[[ Data for this task open ]]

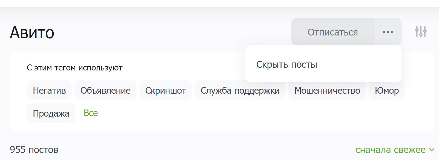Unsubscribe using the 'Отписаться' button

[332, 32]
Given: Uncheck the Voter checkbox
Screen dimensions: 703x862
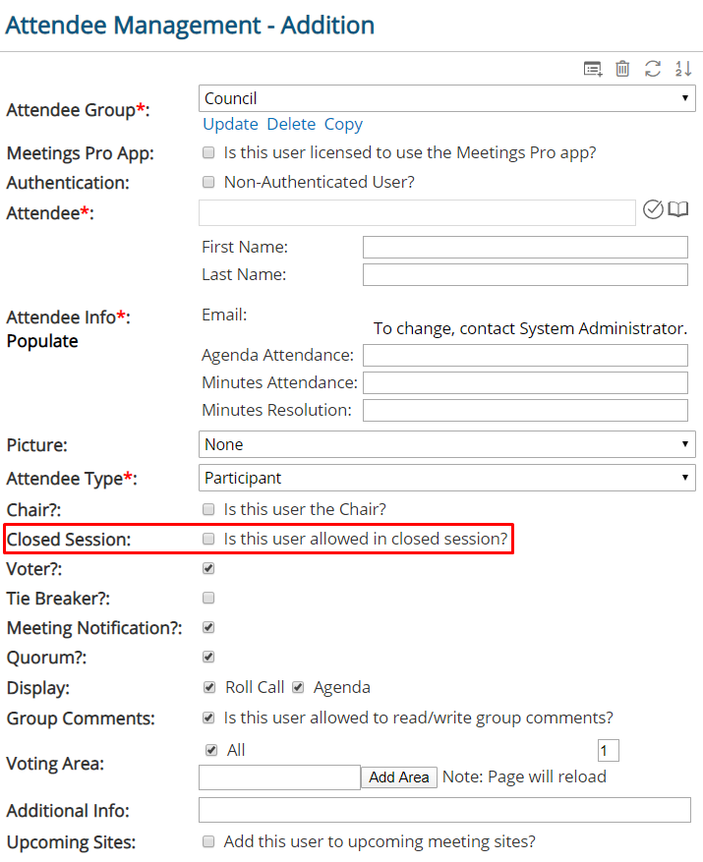Looking at the screenshot, I should coord(208,568).
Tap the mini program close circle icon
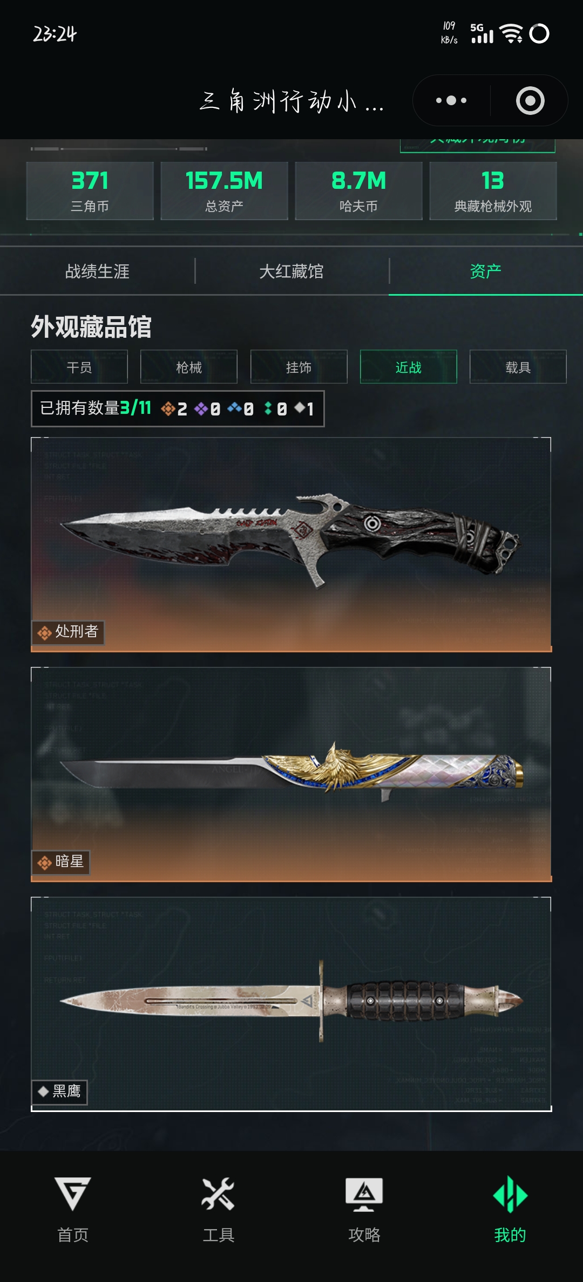This screenshot has height=1282, width=583. click(530, 100)
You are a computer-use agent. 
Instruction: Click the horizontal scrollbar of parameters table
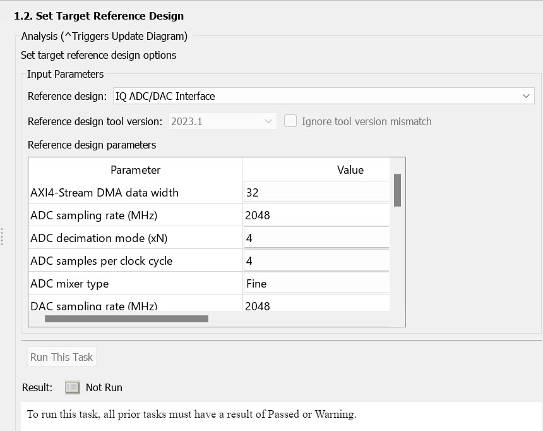point(126,319)
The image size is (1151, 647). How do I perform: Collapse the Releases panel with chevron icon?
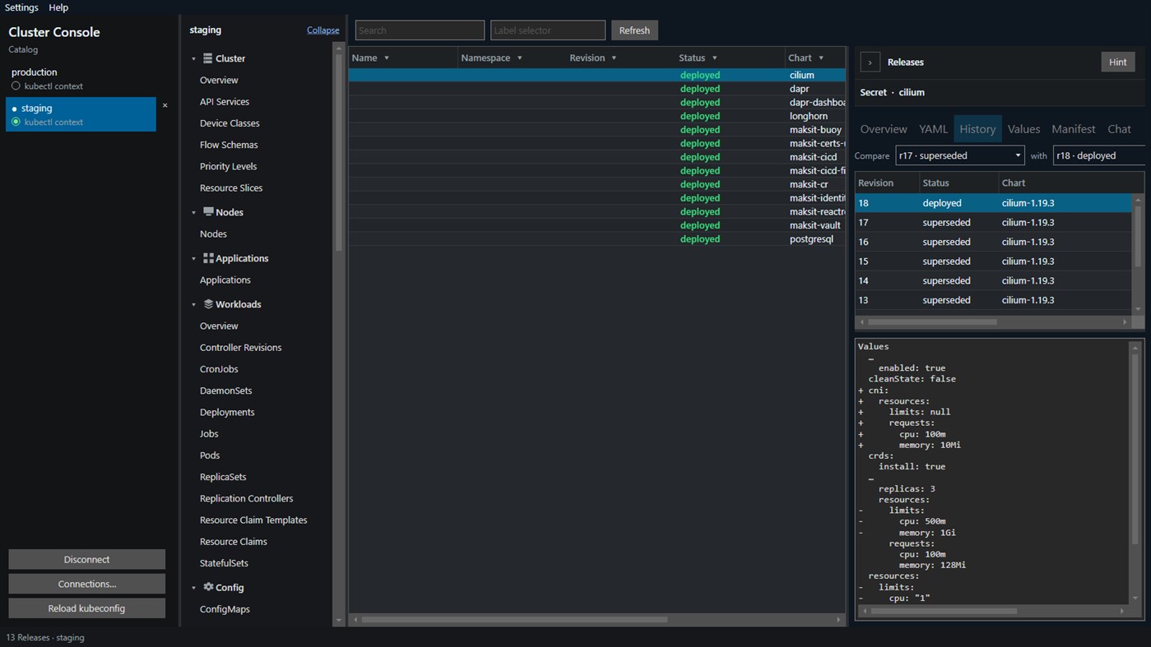click(x=870, y=62)
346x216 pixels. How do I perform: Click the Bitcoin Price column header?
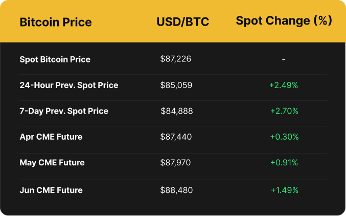tap(56, 23)
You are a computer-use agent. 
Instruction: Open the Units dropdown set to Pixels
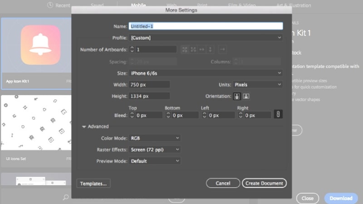tap(258, 85)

[[ Data for this task closed ]]

● **What you need to do**
Reproduce, unchanged, each line between the one with "Instruction: Click the" and the last line of the material, both included; the pictures do not go in.

● **Response box**
Instruction: Click the horizontal scrollbar of parameters table
point(126,319)
The image size is (1151, 647). How do I perform: Collapse the Releases panel with chevron icon?
click(x=870, y=62)
346x216 pixels. How do I perform: Click the Bitcoin Price column header?
tap(56, 23)
You are a computer-use agent. 
Instruction: Open the Units dropdown set to Pixels
tap(258, 85)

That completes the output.